TESTO PROPOSTO:
* * * * *

Cronaca

I radicali ricordano Durante: “Nè la pena di morte, nè la morte di pena”

NARDO’ (LE)  –  Non è un atto d’accusa, quello di Ornella Chiffi: la morte di carcere di Gregorio Durante, avvenuta il 31 dicembre del 2011, è un fatto. Come è un fatto che per quella morte siano stati rinviati a giudizio 5 medici del carcere di Trani.

Quella morte scosse profondamente Nardò, città di appartenenza di Gregorio Durante che non portava un cognome qualunque: il padre, Pippi Durante, è all’ergastolo come esecutore materiale dell’omicidio di Renata Fonte, l’Assessore comunale che si batteva per l’integrità di Porto Selvaggio.

Pesò, quel cognome, sulla morte di suo figlio Gregorio, malato e detenuto nel carcere di Trani?

Il processo stabilirà, ovviamente, torti e ragioni. Ma è ovvio che per una madre che ha seguito passo dopo passo la malattia, l’agonia e poi la morte del figlio in carcere, quei torti e quelle ragioni siano già chiarissime.

La storia di Gregorio Durante è stata al centro di un affollato convegno, nel Chiostro di Sant’Antonio, moderato dal giuseppe tarantino e organizzato dalla comunità ‘Andare Oltre’, rappresentata dal Consigliere comunale Pippi Mellone.

Una storia estrema che racconta numeri meno conosciuti, snocciolati dal delegato dell’organismo unitario dell’avvocatura, Giuseppe Bonsegna: ad esempio i numeri di quel 40% di detenuti che sono in carcere in custodia cautelare, cioè prima che un tribunale abbia deciso se sono colpevoli e innocenti.

Una storia che, per il rappresentante di ‘Nessuno tocchi Caino’, Sergio D’Elia, che si candida a tornare in Parlamento con la lista radicale ‘Amnistia, Giustizia e Libertà’ racconta anche che nell’Italia che ufficialmente si batte contro la pena di morte, esiste però ancora la morte di pena.

Lo Stato, troppo spesso, è il primo a violare le leggi che si è dato sul carcere: in termini di tollerabilità della detenzione, di sanità penitenziaria, di pene alternative.

Ne è ben consapevole, ad esempio, Antonio Fullone: da un anno Direttore del carcere di Lecce, sta cercando di umanizzare uno dei più grandi penitenziari del sud Italia. Un’impresa difficilissima, per le stesse dimensioni di Borgo San Nicola, e svolta spesso nell’indifferenza dei grandi partiti. Eppure quale nodo più grande, per la politica, della giustizia e anche del carcere?

Una cosa, comunque la si pensi, è certa: come scrisse voltaire, la civiltà di un paese si misura anche e soprattutto dallo stato delle sue carceri. Cioè nella capacità di governare la violenza, anche la propria; di non scambiare la giustizia con la vendetta.

* * * * *

SERIE DI ESERCIZI:
(1) Riscrivi l'articolo su Gregorio Durante da "Pesò, quel cognome, sulla" a "siano già chiarissime.", mettendo "dibattimento" al posto di "processo".
(2) Secondo l'articolo su Gregorio Durante, quanti medici del carcere di Trani sono stati rinviati a giudizio per la sua morte?

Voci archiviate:
* * * * *

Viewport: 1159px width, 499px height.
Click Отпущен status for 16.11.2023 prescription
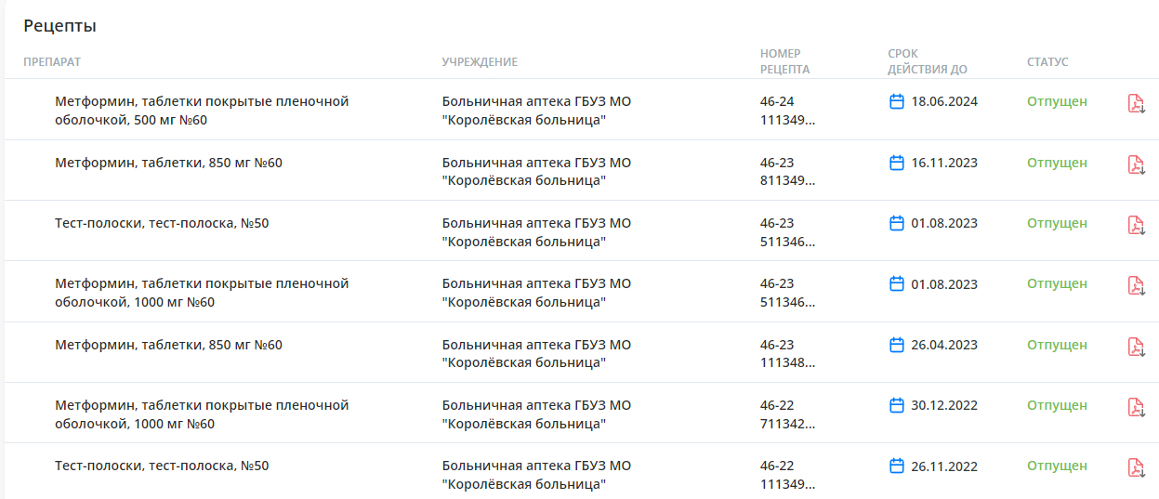click(x=1057, y=163)
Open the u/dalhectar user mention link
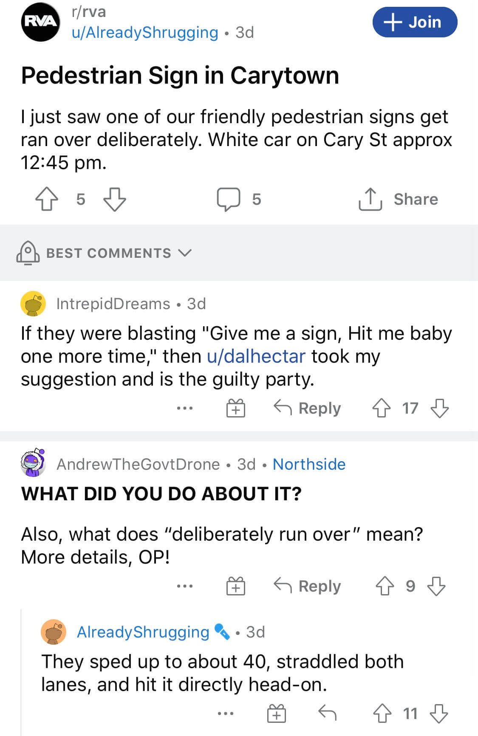Image resolution: width=478 pixels, height=736 pixels. tap(256, 356)
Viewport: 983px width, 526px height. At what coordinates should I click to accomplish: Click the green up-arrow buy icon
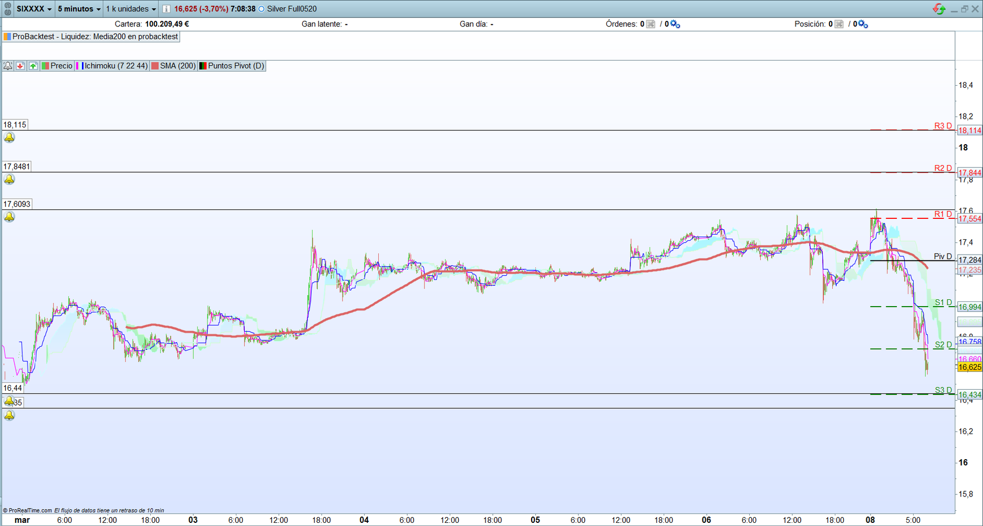33,66
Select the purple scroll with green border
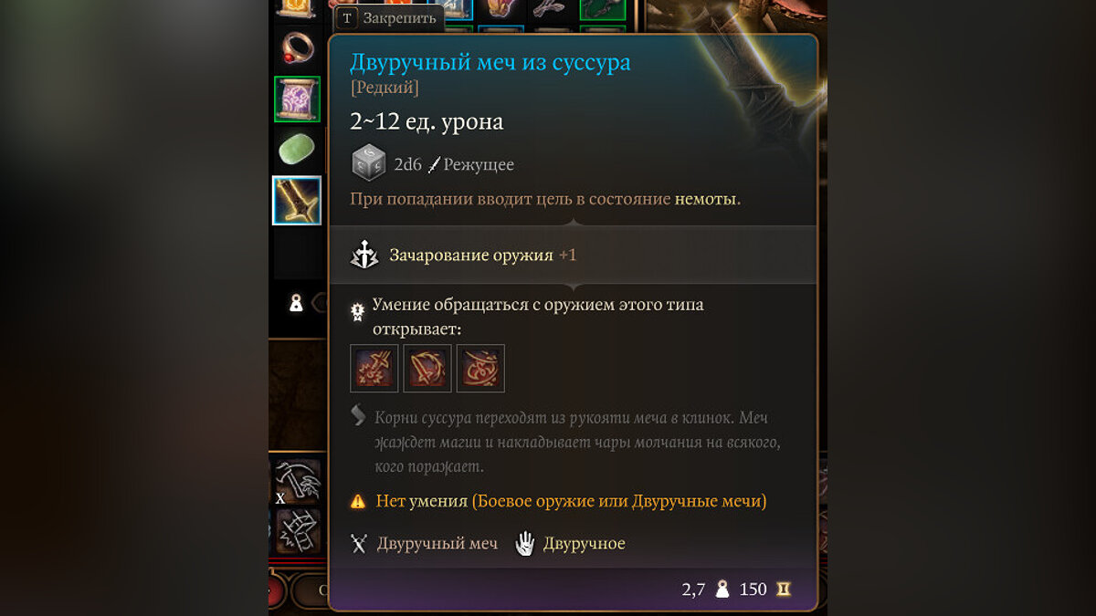This screenshot has width=1096, height=616. [298, 99]
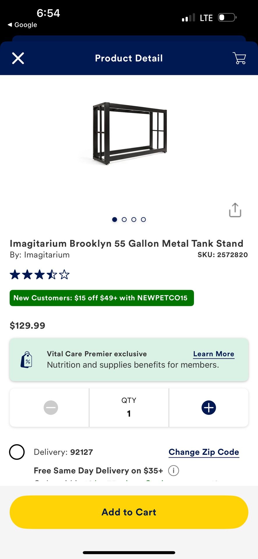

* * * * *

SOLUZIONI DEGLI ESERCIZI:
(1)
Pesò, quel cognome, sulla morte di suo figlio Gregorio, malato e detenuto nel carcere di Trani?

Il dibattimento stabilirà, ovviamente, torti e ragioni. Ma è ovvio che per una madre che ha seguito passo dopo passo la malattia, l’agonia e poi la morte del figlio in carcere, quei torti e quelle ragioni siano già chiarissime.

(2) Cinque medici.